Here we see Captain Thomas Coverly Lebo, commander of K Company (troop), 10th Cavalry Regiment, wearing the period U.S. Army officer’s summer dress uniform complete with yellow horse-hair-plumed U.S. Model 1872 dress helmet for cavalry with eagle plate.

Photograph by J. C. H. Grabill, official photographer of the Black Hills & F. P. R. R., & Home Stake Mining Co., Studios, Deadwood and Lead City, South Dakota, taken likely in the summer of 1878.

Note his Model 1860 Light Cavalry Saber, possibly the same one he carried in the Civil War as a state volunteer. (Photo: LOC LC-DIG-ppmsca-11356)

As noted by Carlsbad Caverns National Park:

In 1878, Captain Thomas Lebo and troops of Company K, 10th United States Cavalry (Buffalo soldiers), conducted a scouting expedition from the Fort Davis military post. Coming across the area known as Rattlesnake Springs, he described it as follows.
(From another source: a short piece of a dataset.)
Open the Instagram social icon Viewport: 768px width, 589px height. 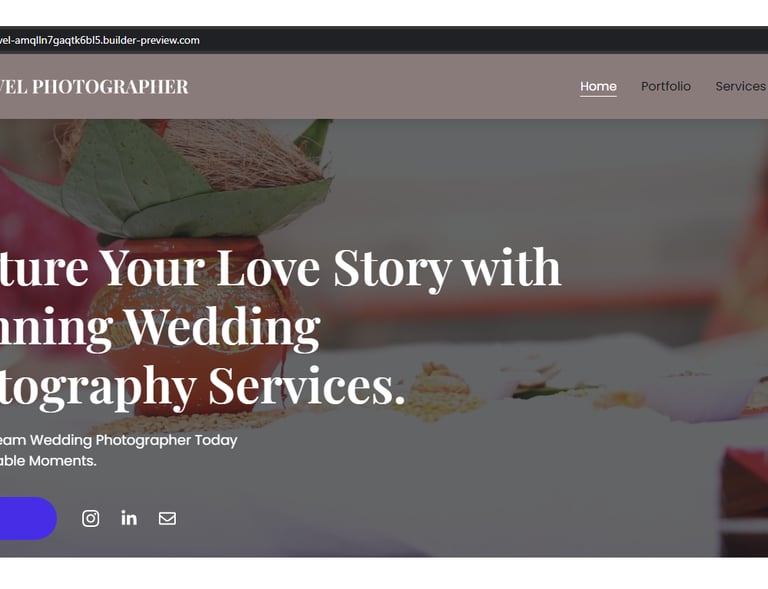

“Grazing here is very good; wood is very scarce. The spring flows a very large stream of water which runs about one mile nearly due E. (east) and empties into Black River, which at this point is a very large stream (an abundance of small fish).”

Born in Potters Mills, Pennsylvania in 1842, Lebo volunteered for a Keystone State infantry regiment as a private in 1861 during the Civil War then went on to put his ass on a horse by earning a Second Lieutenant spot in Company H of the 1st Pennsylvania Volunteer Cavalry Regiment. Wounded at Malvern Hill, he mustered out in 1865 but two years later managed to gain an appointment as a regular army 1st Lieutenant assigned to the 10th Cavalry, where he was promoted to Captain in May 1876.

Lebo fought the Apache extensively during the Indian Wars and was promoted to colonel during the Spanish American War where he was given command of the 14th Cavalry. After commanding the unit in the Philipines, he retired in 1905 and was promoted to a brigadier general on the retired list after 44 years service. He died in 1910 in Illinois and is buried at Oak Woods in Chicago.